Sleep & Grief

 Why Is Sleep Important?

A couple reasons:

1.     Emotional regulation

·      Sleep loss has an impact on our mood becoming negative, behavioural problems, and impulsivity

·      Chronic sleep loss is linked to higher rates of depression and suicidal thoughts

2.     Cognitive performance

·      Sleep loss has an impact on learning and memory

3.     Health

·      Sleep loss can weaken the immune system and impact the poor food choices we make  

·      Sleep loss has an impact on the body being able to heal and grow

4.     Safety

·      Sleep loss has an impact on reaction times and alertness

 

Sleep and Grief

Poor sleep is common after loss and trauma in children and adults. You may be having difficulty initiating sleep, maintaining sleep, or feeling rested after your sleep. It is essential to understand the importance of sleep in your life. Here are some sleep tips that may improve your sleep and reduce the risk of your sleep disturbance becoming chronic. If you are concerned about your sleep, please contact your family physician.

 

Sleep Hygiene Tips

1.     Make the time for sleep

2.     Try to keep a regular sleep schedule and follow a bedtime routine

3.     Provide the environment for sleep

·      Limit distractions

·      Room temperature (avoid extreme temperatures)

·      Keep the room dark

·      Reduce stress before bed (e.g., meditate, journal)

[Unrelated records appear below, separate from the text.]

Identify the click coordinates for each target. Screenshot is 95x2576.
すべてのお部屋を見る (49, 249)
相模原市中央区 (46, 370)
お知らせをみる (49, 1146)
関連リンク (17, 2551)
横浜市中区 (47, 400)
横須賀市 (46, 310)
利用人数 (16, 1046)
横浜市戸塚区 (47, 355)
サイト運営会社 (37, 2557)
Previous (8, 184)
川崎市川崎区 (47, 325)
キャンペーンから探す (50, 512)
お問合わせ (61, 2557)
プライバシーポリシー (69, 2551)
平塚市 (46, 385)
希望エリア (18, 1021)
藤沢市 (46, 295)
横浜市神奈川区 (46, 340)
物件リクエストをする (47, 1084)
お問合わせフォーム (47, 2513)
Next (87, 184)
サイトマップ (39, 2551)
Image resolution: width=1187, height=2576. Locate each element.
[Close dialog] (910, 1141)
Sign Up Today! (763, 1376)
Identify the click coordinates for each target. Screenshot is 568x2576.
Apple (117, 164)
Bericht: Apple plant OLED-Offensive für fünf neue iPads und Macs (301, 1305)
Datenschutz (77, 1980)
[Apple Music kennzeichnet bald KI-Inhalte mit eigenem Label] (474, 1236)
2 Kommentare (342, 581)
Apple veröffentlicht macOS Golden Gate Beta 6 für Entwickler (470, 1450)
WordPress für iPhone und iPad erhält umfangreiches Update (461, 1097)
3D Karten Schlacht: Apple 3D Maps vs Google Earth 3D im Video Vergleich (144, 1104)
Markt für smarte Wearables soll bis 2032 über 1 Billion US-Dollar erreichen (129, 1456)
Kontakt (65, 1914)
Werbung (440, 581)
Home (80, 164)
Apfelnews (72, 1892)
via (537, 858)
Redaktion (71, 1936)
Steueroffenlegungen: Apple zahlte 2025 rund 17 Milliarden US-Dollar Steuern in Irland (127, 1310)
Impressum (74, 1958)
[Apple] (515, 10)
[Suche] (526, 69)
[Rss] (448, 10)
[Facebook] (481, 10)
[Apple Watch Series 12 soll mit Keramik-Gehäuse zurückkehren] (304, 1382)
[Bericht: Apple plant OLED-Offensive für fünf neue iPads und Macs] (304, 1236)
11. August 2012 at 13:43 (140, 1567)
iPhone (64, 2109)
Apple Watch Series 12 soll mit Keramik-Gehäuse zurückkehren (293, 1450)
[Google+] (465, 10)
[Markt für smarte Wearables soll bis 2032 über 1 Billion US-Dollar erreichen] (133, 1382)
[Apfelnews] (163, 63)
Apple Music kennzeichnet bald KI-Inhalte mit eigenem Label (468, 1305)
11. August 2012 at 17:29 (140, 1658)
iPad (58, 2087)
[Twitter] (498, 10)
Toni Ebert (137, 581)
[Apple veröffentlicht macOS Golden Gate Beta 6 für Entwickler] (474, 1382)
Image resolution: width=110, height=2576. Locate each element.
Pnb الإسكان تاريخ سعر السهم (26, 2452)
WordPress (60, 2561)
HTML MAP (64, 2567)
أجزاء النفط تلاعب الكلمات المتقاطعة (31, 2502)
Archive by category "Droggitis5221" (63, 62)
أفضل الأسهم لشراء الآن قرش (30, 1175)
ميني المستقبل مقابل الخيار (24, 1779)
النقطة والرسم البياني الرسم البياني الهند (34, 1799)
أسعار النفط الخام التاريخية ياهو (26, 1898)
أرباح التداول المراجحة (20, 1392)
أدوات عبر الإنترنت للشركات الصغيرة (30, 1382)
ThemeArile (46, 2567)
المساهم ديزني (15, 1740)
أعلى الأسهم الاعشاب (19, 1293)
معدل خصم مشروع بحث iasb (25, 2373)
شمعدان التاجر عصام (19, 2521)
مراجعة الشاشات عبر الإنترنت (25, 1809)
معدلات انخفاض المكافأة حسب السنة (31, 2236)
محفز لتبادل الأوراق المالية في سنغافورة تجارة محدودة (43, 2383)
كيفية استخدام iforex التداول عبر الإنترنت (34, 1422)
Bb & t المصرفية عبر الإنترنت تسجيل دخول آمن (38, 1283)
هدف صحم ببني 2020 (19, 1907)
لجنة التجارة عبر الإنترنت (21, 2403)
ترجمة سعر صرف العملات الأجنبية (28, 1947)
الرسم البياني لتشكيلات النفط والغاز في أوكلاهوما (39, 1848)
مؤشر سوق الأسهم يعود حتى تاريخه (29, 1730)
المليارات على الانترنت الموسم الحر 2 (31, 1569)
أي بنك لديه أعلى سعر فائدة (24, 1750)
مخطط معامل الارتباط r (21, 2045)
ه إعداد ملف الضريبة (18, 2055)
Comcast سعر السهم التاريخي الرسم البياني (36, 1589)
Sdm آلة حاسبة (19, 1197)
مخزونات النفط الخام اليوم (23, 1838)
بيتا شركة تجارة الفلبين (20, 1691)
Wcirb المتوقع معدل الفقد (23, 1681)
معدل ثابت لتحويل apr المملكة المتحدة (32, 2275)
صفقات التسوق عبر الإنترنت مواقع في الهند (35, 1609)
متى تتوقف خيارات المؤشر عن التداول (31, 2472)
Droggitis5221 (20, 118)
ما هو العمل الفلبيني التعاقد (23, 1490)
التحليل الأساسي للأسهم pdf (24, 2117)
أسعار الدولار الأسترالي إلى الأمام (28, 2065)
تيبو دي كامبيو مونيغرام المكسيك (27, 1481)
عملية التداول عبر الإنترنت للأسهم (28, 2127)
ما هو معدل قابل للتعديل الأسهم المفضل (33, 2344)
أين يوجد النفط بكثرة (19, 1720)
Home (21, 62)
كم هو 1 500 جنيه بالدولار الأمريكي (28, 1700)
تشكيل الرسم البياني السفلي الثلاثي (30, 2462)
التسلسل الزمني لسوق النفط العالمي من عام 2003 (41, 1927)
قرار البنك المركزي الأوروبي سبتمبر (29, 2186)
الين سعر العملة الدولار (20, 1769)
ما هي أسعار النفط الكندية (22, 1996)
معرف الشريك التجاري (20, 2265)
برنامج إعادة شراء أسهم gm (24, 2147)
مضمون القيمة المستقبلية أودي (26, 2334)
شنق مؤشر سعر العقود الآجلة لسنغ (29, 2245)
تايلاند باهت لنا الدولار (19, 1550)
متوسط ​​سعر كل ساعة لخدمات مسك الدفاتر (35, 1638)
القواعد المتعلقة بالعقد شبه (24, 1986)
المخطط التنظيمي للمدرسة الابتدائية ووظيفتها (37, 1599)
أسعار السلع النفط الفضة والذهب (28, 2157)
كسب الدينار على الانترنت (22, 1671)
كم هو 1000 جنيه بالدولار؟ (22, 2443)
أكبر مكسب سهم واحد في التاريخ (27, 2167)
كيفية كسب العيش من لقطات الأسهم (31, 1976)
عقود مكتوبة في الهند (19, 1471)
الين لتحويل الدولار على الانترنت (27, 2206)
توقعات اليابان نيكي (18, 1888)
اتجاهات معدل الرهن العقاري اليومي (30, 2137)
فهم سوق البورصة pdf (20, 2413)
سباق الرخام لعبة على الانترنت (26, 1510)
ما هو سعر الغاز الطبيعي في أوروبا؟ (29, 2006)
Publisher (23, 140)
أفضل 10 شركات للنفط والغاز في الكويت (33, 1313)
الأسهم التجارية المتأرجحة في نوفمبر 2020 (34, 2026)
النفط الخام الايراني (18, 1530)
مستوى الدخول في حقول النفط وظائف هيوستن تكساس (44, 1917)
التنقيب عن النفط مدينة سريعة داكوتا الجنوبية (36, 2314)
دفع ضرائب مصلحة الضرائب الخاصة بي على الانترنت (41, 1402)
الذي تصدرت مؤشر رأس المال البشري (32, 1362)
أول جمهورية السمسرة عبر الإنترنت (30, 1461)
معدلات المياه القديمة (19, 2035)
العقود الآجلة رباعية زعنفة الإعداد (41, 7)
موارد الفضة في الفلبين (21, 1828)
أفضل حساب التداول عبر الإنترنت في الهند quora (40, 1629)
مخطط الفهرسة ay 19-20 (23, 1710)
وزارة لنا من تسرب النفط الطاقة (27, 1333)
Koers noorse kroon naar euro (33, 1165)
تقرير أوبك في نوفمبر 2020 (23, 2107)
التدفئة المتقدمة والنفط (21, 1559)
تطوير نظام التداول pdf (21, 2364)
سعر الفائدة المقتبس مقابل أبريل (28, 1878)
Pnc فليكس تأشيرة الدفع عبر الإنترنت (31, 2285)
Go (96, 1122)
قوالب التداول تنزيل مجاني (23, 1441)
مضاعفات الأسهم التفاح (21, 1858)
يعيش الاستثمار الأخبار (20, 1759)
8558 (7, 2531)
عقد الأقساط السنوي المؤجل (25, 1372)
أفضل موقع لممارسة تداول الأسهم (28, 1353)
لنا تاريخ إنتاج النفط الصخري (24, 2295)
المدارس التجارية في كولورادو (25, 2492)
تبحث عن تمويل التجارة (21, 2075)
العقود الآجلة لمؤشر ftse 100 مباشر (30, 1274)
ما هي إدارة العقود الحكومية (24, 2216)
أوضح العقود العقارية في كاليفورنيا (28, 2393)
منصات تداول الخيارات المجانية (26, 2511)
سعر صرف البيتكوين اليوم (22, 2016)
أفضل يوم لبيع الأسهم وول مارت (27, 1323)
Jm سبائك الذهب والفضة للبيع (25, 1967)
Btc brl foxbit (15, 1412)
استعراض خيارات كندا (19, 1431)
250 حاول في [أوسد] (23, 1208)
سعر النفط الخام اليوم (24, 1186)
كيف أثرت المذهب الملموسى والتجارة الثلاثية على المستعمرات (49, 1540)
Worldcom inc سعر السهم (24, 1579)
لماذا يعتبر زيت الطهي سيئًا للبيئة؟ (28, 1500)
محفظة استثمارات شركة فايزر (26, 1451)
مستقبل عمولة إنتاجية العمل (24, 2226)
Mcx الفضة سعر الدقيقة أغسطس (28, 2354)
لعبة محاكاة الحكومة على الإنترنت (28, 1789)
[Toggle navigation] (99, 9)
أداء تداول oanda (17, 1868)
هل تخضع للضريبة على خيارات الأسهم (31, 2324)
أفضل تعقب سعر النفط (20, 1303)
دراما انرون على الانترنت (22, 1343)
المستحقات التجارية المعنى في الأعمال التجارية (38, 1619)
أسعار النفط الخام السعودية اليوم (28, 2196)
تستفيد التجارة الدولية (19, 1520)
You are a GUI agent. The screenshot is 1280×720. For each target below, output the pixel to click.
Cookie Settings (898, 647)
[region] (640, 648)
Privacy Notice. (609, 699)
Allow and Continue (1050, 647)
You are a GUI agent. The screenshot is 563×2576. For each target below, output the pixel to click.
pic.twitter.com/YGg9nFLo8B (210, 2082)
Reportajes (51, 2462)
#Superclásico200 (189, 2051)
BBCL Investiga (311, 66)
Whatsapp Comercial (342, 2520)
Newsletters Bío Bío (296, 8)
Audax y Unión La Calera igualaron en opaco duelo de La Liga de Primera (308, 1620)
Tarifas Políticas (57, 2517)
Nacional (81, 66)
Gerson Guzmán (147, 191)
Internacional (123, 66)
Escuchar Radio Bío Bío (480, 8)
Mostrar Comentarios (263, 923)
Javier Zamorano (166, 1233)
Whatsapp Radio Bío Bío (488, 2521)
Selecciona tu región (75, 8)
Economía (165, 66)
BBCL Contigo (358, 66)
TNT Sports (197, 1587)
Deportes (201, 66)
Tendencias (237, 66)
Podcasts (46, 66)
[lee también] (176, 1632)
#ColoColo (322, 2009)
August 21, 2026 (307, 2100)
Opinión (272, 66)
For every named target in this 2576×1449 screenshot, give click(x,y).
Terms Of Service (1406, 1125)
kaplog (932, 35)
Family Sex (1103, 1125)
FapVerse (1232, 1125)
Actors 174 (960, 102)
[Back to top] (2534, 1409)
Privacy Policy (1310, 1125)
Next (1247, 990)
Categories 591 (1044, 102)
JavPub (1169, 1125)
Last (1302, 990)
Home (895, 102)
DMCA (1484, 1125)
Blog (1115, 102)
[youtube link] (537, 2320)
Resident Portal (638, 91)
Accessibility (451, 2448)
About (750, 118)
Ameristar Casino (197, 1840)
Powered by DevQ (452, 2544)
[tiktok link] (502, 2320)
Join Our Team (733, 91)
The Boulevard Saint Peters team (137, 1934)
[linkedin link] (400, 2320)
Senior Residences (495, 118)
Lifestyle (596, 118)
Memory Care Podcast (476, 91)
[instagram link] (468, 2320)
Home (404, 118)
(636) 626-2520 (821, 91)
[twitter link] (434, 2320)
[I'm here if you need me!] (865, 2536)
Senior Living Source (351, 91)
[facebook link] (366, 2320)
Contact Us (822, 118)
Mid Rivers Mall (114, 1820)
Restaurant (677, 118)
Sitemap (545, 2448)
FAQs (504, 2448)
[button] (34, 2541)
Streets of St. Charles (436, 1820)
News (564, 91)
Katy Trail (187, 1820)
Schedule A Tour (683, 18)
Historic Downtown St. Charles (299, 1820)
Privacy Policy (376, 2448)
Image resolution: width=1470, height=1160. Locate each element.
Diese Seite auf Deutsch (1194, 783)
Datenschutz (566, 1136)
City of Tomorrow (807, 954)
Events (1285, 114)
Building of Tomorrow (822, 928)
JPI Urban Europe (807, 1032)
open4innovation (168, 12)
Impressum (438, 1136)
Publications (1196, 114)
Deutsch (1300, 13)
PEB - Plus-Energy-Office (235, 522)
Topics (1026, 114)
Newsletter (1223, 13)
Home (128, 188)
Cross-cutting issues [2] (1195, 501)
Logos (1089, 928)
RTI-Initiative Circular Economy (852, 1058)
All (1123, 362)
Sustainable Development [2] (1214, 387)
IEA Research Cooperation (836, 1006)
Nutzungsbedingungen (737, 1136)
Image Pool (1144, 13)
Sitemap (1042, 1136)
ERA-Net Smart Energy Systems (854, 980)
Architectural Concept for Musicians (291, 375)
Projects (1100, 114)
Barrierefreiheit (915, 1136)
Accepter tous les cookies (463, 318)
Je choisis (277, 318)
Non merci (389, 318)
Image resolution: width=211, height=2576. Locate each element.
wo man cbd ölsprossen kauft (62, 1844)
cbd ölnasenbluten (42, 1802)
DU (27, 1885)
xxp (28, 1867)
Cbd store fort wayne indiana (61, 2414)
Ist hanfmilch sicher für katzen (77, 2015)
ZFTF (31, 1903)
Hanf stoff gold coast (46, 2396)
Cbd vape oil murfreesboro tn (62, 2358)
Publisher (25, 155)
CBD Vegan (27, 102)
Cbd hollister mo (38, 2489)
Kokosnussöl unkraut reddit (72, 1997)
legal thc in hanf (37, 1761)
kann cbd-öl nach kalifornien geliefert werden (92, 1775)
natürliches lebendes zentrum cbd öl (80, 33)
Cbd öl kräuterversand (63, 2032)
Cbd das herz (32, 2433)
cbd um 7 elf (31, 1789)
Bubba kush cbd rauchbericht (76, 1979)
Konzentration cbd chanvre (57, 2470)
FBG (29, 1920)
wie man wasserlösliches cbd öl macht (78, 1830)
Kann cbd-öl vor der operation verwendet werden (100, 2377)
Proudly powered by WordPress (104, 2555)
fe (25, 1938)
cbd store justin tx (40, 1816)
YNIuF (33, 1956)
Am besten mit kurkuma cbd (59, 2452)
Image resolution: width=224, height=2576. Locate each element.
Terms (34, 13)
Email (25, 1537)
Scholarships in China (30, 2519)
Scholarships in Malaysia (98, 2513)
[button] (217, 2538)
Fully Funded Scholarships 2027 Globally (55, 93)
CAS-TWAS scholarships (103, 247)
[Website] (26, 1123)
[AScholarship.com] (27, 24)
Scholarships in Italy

·      Avoid substances with stimulants close to bedtime (e.g., caffeine, nicotine)

·      Avoid cell phones and TV use before bed. The blue light from electronics can reduce your body’s process of falling asleep and the content from those devices may increase stress or excitement.

·      Avoid naps in the late afternoon and evening

•       Naps are very helpful in reducing the negative consequences of sleep loss. The best naps have a duration time shorter than 20 minutes or approximately 90 minutes.

·      Use comfortable bedding (mattress, pillow, sheets)

·      Understand your fluid intake levels and how that intake can make you wake up to use the washroom

·      Avoid heavy meals before bed and foods that cause indigestion issues

·      If you are in bed and can’t sleep:

•       Get out of bed

•       Don’t stimulate the brain with anything engaging or challenging (e.g., read or meditate)

•       Keep the lights dim and head to bed when you are ready

 

Other Changes in Sleep

1.     Sleep disorders may occur more often, since some precipitating factors are stress and sleep deprivation (e.g., sleep paralysis, night terrors, bed wetting)

2.     Nighttime triggers of grief (e.g., an empty bed or lost routine)

·      May need to change your sleep routine (e.g., sleep in a different location)

3.     Dreams and Nightmares (aka Grief Dreams)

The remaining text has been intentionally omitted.